Heterozygous interferon signaling deficient mice as animal models for Chikungunya virus infection in the heart.

Although chikungunya virus (CHIKV)-caused cardiovascular diseases are frequently reported in clinics, the underlying mechanisms are poorly understood, which is primarily due to a lack of animal models. In this study, we report that CHIKV infection in homozygous interferon α/β receptor-deficient (ifnar1(-/-)) and interferon α/β/γ receptor-deficient (ifnag(-/-)) mice resulted in high viral loads in the hearts as early as day (D) 1 post-infection (p.i.) but with 100% mortality within three days p.i.

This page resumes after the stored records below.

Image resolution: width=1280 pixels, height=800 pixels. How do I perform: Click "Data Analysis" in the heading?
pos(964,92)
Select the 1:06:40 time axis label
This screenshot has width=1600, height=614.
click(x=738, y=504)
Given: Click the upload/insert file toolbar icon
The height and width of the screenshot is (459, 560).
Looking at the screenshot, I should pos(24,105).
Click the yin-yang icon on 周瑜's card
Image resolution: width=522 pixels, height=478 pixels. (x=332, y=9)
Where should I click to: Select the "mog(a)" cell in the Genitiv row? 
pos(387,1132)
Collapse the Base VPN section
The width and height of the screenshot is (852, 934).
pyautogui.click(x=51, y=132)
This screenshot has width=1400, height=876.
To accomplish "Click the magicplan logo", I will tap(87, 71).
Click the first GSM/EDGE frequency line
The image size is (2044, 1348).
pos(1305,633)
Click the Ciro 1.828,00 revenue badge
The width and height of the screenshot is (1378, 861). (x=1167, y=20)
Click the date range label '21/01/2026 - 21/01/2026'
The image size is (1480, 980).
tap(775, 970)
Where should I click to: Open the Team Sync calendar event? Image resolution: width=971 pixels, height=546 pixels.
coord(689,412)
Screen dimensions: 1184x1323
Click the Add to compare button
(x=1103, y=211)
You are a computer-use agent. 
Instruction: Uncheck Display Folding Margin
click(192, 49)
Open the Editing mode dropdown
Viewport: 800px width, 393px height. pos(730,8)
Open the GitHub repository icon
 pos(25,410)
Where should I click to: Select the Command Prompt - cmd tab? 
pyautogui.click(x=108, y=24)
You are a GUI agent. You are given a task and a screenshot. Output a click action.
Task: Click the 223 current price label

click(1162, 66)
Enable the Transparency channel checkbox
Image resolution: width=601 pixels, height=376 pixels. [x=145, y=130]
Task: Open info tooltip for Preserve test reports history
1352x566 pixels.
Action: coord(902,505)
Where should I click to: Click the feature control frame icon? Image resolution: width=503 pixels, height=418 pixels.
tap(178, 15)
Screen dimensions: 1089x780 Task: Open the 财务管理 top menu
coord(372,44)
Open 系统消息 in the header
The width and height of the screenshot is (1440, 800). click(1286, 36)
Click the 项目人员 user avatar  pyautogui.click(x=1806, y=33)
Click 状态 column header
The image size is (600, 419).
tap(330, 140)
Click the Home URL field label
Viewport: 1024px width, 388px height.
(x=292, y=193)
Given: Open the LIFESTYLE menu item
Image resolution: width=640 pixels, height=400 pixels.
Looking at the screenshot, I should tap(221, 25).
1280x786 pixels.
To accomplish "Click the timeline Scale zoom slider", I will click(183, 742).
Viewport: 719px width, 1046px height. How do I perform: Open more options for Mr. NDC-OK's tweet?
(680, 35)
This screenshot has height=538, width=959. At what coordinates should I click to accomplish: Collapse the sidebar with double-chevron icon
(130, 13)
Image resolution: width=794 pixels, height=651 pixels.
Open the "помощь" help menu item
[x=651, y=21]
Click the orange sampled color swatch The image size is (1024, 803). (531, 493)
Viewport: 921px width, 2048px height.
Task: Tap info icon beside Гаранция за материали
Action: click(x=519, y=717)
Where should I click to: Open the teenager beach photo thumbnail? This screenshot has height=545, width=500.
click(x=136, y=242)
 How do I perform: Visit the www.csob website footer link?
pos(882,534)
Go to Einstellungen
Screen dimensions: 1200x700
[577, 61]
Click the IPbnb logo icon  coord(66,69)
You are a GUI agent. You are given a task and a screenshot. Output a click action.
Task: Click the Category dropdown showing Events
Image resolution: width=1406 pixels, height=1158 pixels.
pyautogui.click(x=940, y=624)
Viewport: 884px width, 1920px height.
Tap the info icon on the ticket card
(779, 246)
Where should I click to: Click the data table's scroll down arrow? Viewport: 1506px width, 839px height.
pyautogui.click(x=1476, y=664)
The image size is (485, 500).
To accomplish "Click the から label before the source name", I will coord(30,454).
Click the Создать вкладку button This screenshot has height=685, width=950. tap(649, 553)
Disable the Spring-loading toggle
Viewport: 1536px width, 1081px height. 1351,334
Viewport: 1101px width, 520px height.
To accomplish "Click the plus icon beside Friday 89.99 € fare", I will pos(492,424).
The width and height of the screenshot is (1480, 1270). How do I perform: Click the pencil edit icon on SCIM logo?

In contrast, the heterozygous ifnar1(+/-)and ifnag(+/-) mice survived CHIKV infection and bore higher viral burdens in the heart tissues than the wild-type (WT) controls. Immunohistochemistry and flow cytometry revealed that more leukocytes, particularly neutrophils, infiltrated the heart of ifnag(+/-) and ifnar1(+/-) mice than WT mice. In addition, the Hematoxylin and Eosin staining analysis showed that CHIKV infection caused vasculitis in the left ventricles on D5 p.i. in both heterozygous groups and the vacuole formation and pyknosis in ifnar1(+/-) mice. Moreover, CHIKV infection may also lead to cardiac fibrosis, as indicated by the upregulation of the expression of the Connective Tissue Growth Factor gene in the hearts of ifnar1(+/-) mice. In summary, our data suggest that the heterozygous ifnar1(+/-) and ifnag(+/-) mice are invaluable for studying pathogenesis and testing therapeutic interventions for CHIKV-caused cardiac diseases.